# WORK TO BE COMPLETED
Render as a JSON list of strings, one per line and with blank lines omitted, only the lines from the one containing "1366x732 pixels." through the end of the records, both ends included. Leave the pictures out of the output.

|---|

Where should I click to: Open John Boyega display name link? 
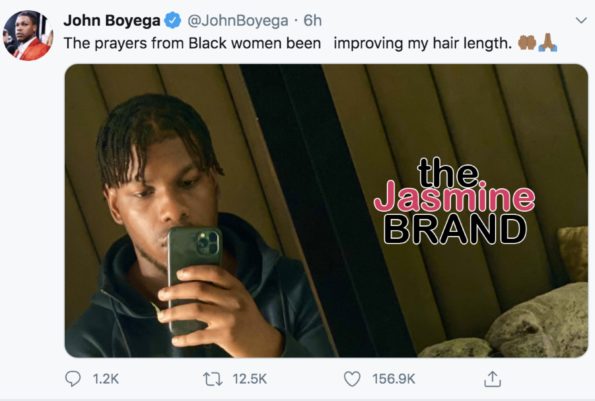point(112,20)

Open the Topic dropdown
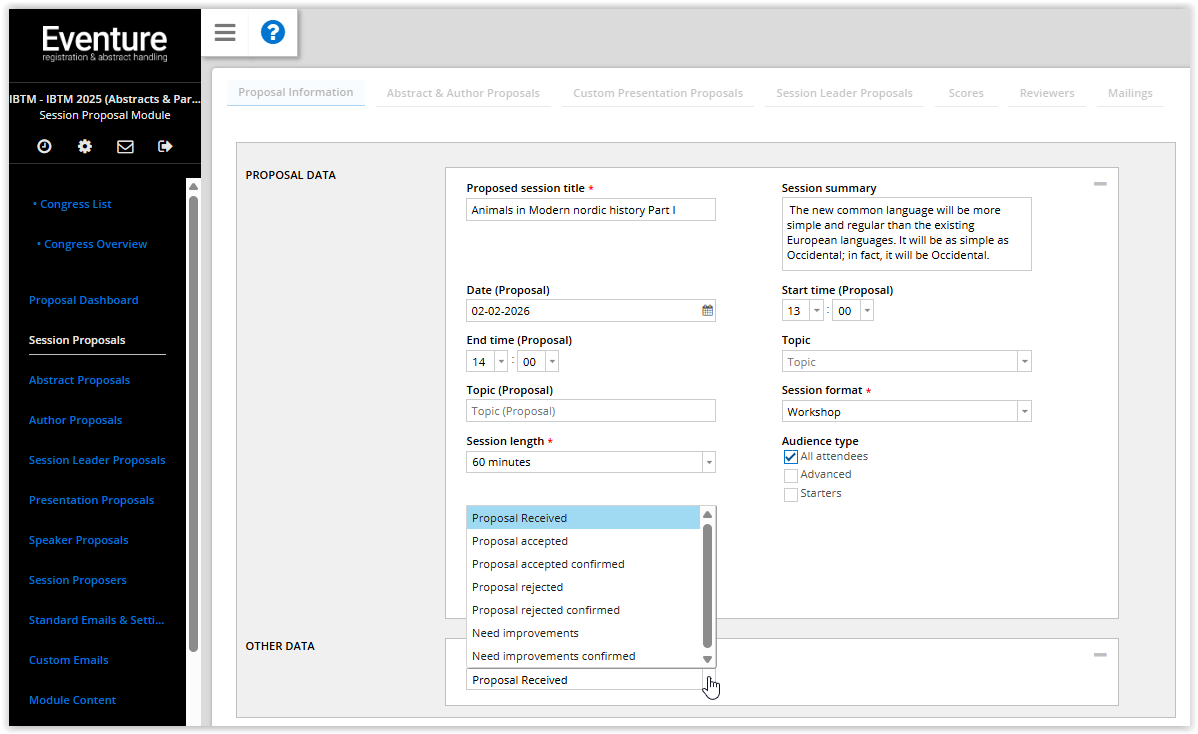click(x=1023, y=362)
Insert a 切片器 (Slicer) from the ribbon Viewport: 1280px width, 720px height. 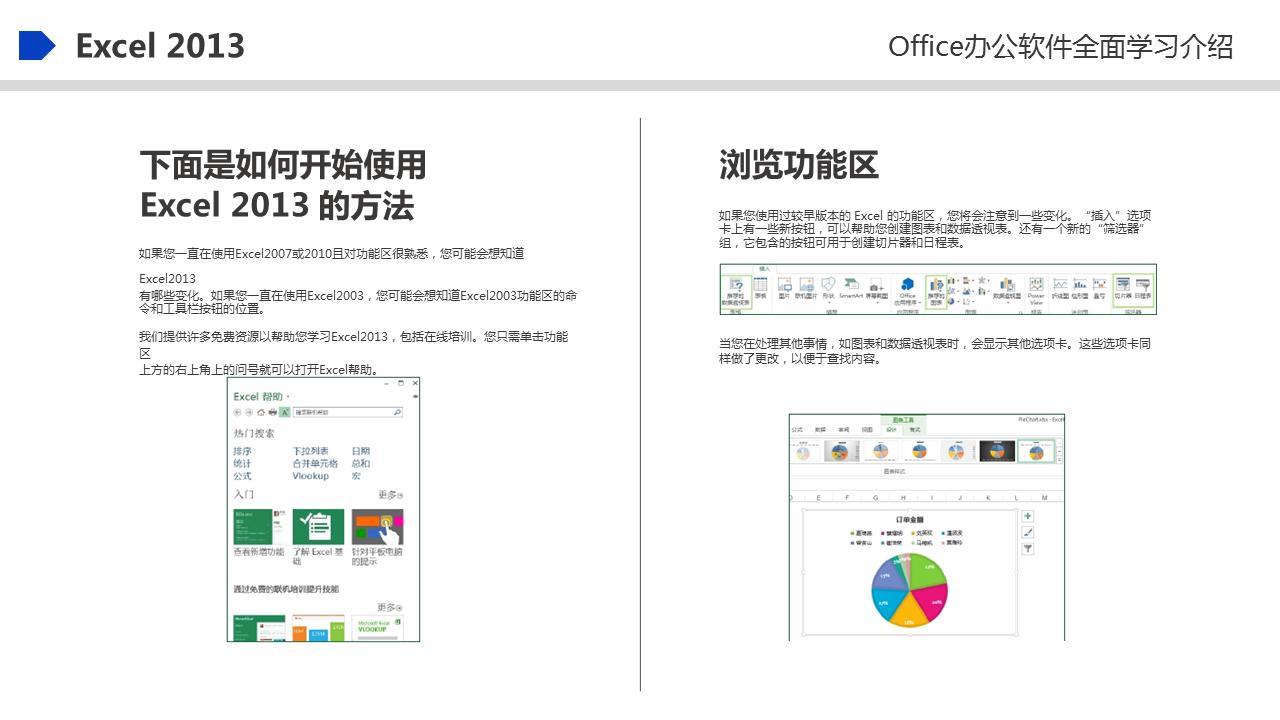coord(1124,287)
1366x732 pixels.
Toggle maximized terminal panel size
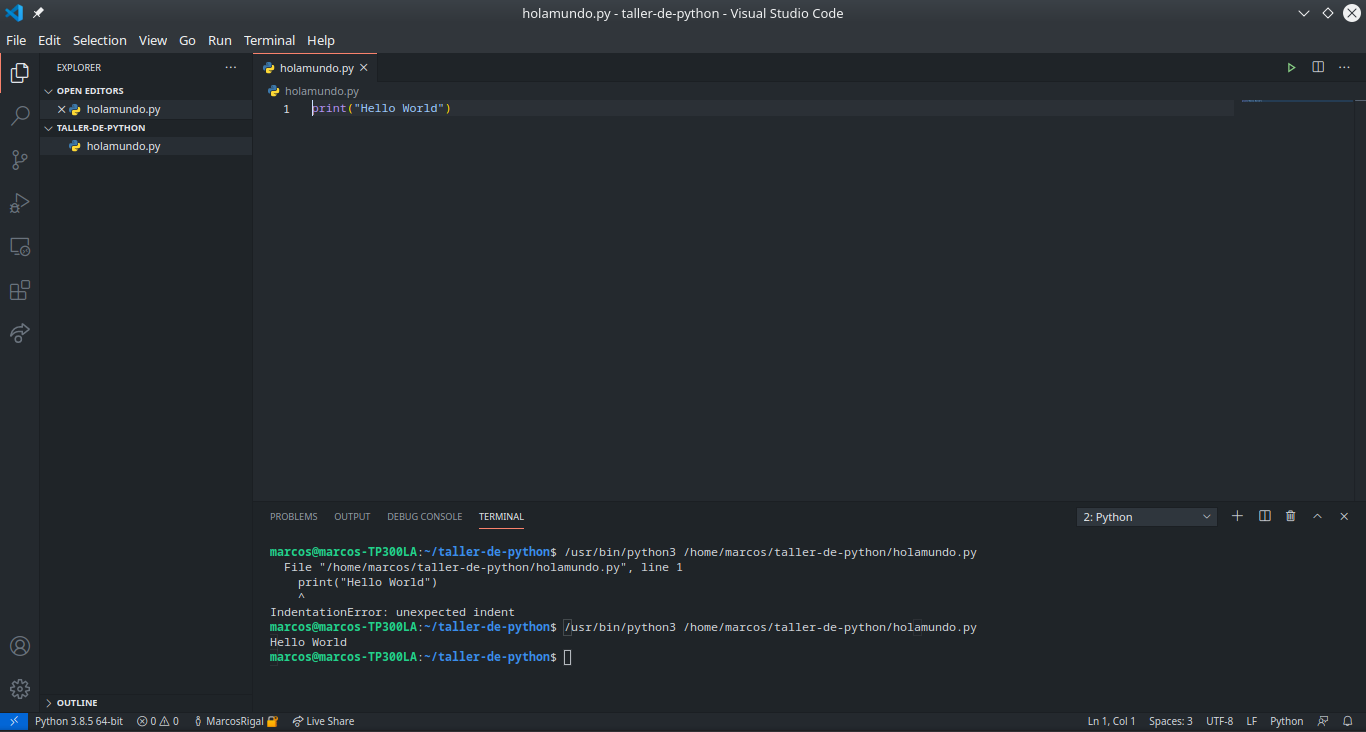(x=1317, y=516)
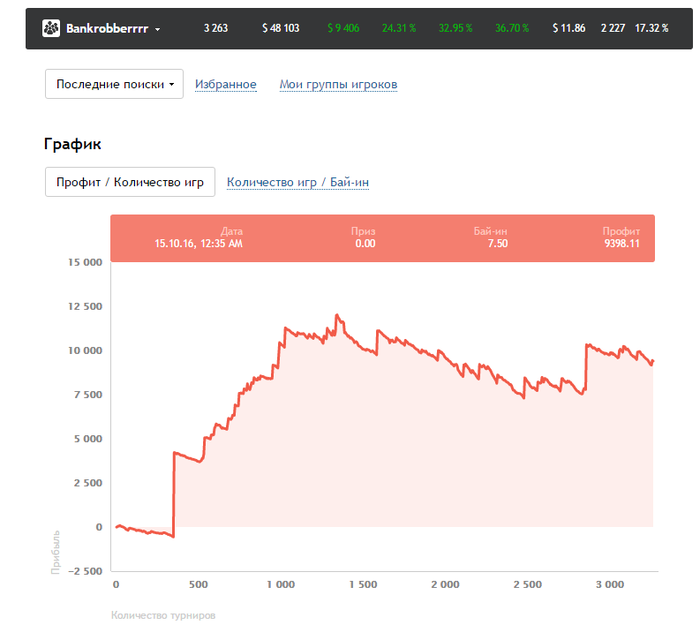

|---|

# ANSWER FOR THIS EXERCISE
[
  "1366x732 pixels.",
  "Toggle maximized terminal panel size",
  "(x=1317, y=516)"
]